Moody’s forecasts GDP growth of 3% in 2025 and 4% in 2026, driven by a 10-percentage-point cut in interest rates since the monetary easing cycle began in June 2024.
Lower inflation and interest rates are expected to boost private-sector spending and investment.
Despite these positive trends, the agency highlighted risks associated with banks' high exposure to government securities, which accounted for 55% of total banking assets as of September 2024.
While non-performing loans rose to 8.4% from 7.6% the previous year, loans still represent only 23% of total banking assets.
With the removal of the Advance-to-Deposit Ratio (ADR) tax for 2025, banks are under less pressure to expand financing, especially as demand remains relatively subdued despite lower borrowing costs.
Previously, the ADR-linked tax incentive required banks to achieve a 50% ADR by the end of 2024, with non-compliance resulting in additional taxes ranging from 10% to 15%.

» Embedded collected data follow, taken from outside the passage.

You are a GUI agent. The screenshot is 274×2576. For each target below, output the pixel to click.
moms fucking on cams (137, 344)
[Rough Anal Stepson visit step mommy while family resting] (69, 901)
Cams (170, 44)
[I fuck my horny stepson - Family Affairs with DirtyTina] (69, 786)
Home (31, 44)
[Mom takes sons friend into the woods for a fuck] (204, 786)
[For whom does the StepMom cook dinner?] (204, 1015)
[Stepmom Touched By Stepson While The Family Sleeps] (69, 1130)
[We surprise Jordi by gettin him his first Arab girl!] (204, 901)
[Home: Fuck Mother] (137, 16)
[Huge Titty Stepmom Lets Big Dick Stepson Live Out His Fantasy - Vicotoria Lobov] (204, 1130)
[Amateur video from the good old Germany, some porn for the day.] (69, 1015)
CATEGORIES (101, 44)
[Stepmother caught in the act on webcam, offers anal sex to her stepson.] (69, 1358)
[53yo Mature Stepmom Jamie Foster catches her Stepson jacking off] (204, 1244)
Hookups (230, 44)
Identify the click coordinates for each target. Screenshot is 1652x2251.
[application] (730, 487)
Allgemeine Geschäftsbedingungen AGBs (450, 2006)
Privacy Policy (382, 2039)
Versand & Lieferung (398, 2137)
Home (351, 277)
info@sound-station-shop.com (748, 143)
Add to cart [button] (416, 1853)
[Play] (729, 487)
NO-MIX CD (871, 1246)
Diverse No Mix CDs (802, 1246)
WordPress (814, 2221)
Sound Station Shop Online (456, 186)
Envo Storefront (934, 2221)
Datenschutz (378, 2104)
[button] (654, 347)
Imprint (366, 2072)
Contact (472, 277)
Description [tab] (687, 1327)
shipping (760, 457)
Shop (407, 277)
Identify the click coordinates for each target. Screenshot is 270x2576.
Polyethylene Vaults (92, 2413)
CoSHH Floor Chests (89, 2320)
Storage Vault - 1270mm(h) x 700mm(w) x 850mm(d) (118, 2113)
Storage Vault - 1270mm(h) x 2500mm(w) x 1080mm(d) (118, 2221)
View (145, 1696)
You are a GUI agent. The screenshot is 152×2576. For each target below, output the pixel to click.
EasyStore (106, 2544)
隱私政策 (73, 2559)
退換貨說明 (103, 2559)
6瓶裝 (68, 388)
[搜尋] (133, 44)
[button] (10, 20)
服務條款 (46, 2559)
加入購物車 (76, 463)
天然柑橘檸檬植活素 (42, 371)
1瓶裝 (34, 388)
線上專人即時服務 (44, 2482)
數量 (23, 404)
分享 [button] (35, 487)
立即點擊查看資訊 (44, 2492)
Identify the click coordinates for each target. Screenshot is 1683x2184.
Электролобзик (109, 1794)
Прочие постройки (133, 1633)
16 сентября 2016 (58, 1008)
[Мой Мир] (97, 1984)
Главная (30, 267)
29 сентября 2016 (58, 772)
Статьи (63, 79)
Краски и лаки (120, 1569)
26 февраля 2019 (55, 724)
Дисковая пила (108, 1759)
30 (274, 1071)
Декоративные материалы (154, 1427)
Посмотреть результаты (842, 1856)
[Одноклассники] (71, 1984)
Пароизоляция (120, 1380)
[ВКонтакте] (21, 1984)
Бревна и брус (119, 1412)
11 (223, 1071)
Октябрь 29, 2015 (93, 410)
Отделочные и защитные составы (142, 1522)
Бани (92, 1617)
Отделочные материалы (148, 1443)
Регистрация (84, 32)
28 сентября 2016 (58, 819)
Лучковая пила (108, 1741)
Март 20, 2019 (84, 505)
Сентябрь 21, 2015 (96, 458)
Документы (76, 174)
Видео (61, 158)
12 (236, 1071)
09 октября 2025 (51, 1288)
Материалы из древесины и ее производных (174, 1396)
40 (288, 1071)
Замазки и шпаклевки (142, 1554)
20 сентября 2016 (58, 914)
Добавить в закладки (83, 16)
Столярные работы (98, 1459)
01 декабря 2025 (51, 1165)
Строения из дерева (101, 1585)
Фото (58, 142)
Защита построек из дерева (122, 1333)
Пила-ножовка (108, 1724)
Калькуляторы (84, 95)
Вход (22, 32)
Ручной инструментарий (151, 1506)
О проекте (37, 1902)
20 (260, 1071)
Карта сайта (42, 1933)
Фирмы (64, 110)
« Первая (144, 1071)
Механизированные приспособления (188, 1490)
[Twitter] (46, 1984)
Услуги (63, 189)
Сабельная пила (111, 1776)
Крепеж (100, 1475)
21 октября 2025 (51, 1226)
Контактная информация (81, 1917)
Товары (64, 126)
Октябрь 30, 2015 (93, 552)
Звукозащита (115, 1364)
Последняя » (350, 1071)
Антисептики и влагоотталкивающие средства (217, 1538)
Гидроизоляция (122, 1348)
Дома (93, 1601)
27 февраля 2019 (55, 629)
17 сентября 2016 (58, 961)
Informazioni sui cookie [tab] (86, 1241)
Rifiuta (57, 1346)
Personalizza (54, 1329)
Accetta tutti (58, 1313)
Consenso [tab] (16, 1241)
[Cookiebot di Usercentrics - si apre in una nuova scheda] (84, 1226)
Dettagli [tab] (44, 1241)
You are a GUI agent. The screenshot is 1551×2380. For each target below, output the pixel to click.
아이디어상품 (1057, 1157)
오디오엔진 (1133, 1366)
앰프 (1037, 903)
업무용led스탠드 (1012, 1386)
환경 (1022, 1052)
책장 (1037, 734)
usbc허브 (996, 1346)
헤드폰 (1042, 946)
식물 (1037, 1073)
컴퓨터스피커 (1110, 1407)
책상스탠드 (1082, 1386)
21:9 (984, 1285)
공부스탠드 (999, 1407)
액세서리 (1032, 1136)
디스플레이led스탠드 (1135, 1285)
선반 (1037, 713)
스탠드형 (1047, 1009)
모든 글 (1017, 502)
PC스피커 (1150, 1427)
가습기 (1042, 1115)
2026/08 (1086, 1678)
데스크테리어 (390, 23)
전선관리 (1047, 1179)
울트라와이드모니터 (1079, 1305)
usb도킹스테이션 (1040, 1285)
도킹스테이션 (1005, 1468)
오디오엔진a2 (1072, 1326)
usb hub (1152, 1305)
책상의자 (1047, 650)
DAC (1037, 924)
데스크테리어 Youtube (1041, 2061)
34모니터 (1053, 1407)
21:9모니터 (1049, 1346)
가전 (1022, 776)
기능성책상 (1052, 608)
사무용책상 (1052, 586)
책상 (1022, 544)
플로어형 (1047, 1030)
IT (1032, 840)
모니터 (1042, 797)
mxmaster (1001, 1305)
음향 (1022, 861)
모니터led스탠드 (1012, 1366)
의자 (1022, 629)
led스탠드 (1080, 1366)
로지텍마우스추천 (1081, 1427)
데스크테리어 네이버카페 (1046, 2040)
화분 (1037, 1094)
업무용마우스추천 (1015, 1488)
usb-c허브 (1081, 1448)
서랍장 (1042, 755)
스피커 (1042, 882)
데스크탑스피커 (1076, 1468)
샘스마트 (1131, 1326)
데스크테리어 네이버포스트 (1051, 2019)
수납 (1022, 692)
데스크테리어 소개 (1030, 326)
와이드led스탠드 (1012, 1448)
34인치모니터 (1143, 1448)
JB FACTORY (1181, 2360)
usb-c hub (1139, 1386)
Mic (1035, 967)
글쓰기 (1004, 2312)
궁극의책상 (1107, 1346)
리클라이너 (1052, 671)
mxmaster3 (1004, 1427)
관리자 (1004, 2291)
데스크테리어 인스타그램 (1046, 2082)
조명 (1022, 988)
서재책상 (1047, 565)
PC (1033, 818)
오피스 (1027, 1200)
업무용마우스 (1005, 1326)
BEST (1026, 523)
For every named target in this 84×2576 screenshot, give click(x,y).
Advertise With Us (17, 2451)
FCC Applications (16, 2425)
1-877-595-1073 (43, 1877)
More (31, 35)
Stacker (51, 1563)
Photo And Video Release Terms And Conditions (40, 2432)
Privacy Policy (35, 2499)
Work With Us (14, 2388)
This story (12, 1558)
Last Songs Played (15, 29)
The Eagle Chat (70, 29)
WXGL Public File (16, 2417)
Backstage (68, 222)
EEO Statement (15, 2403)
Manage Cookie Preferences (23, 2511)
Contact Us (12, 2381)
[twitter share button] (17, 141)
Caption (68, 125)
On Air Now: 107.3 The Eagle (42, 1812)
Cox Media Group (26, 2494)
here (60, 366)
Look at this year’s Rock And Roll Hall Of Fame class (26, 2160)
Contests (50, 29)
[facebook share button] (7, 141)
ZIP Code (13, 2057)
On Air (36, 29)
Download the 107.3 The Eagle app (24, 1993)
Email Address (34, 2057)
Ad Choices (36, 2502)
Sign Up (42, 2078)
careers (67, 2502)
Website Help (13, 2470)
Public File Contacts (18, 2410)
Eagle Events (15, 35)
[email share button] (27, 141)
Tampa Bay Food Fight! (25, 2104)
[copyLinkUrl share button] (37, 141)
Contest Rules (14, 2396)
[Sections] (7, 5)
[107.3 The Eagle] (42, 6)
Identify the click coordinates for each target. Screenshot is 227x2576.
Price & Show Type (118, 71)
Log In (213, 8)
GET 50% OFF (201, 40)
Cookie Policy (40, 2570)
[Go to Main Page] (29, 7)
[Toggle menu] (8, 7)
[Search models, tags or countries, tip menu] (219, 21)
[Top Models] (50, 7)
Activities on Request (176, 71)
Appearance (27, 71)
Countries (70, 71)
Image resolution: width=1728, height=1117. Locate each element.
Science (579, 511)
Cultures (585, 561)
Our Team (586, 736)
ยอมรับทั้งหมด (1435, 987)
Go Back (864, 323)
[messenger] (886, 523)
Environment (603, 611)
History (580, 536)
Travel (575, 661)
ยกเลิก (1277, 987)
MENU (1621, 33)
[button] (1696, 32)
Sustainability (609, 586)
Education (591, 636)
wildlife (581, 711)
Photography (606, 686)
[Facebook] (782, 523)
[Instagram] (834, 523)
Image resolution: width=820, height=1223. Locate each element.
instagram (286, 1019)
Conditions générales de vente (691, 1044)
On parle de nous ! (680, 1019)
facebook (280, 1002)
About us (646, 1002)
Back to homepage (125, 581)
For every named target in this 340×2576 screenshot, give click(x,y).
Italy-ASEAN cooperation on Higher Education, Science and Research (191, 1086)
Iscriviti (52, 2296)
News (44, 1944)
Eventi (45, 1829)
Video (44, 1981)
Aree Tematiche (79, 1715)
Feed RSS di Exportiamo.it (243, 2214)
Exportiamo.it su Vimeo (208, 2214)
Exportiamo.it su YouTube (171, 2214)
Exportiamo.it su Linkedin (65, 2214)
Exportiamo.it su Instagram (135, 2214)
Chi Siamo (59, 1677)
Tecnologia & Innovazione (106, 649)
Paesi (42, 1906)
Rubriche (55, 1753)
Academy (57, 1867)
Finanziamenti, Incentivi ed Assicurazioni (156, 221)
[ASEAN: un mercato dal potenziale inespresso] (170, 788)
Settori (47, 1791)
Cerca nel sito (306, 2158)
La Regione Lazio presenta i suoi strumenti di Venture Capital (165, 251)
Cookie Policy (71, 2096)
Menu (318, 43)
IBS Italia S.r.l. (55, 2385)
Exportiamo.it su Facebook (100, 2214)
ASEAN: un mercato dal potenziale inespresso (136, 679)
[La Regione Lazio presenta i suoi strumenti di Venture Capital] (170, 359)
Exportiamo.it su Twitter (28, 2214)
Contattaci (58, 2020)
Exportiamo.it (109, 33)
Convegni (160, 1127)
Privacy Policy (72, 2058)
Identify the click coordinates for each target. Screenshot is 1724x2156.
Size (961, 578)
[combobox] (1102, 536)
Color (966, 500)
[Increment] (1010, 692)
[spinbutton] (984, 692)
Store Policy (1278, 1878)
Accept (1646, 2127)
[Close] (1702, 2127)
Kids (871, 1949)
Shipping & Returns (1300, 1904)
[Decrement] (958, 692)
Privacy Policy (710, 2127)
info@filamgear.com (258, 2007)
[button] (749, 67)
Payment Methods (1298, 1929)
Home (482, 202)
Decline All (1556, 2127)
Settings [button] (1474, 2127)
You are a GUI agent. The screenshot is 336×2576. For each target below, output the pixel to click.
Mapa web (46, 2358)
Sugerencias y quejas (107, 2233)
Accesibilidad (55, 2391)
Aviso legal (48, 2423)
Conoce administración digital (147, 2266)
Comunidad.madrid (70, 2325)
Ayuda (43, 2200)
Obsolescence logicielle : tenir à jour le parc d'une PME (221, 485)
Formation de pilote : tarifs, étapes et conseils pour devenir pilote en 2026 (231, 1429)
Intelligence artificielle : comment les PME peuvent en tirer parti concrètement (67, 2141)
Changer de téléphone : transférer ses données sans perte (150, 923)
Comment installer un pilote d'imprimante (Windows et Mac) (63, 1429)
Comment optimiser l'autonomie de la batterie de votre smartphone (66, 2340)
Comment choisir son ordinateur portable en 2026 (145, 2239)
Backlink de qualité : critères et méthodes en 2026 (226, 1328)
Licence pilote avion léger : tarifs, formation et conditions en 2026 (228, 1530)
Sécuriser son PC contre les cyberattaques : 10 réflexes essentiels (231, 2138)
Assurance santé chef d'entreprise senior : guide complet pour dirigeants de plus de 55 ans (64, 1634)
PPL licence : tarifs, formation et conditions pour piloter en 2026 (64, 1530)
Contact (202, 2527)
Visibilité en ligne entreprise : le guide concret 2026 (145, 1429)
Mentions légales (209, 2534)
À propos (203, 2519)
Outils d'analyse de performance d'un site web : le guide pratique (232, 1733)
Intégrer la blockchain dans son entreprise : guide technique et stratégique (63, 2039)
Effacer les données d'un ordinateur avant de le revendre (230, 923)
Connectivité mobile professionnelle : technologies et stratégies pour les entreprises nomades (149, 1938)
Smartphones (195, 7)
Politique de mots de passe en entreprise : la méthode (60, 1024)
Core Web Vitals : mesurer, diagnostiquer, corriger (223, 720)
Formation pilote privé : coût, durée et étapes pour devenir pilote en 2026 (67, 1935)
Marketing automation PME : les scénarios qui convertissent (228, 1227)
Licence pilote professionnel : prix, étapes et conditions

Following recent interest rate cuts that lowered the policy rate to 12%, Moody’s expects banks’ profit margins to shrink.
Pakistani banks primarily generate earnings from interest on government securities, which now yield lower returns than in the previous year.
While reduced funding costs will partly offset the downward repricing of assets, increased business activity and non-interest income are unlikely to fully compensate for margin compression.
As a result, the agency forecasts banks’ return on assets to moderate to around 0.9%-1.0% in 2025.
Moody’s also noted an improvement in Pakistan’s foreign exchange (FX) stability, citing an increase in SBP’s FX reserves following the IMF program’s revival.
In a previous report from November 2024, the agency projected that interest costs in Pakistan would constitute nearly 40% of total spending in 2025.
This is a significant increase compared to around 25% in 2021.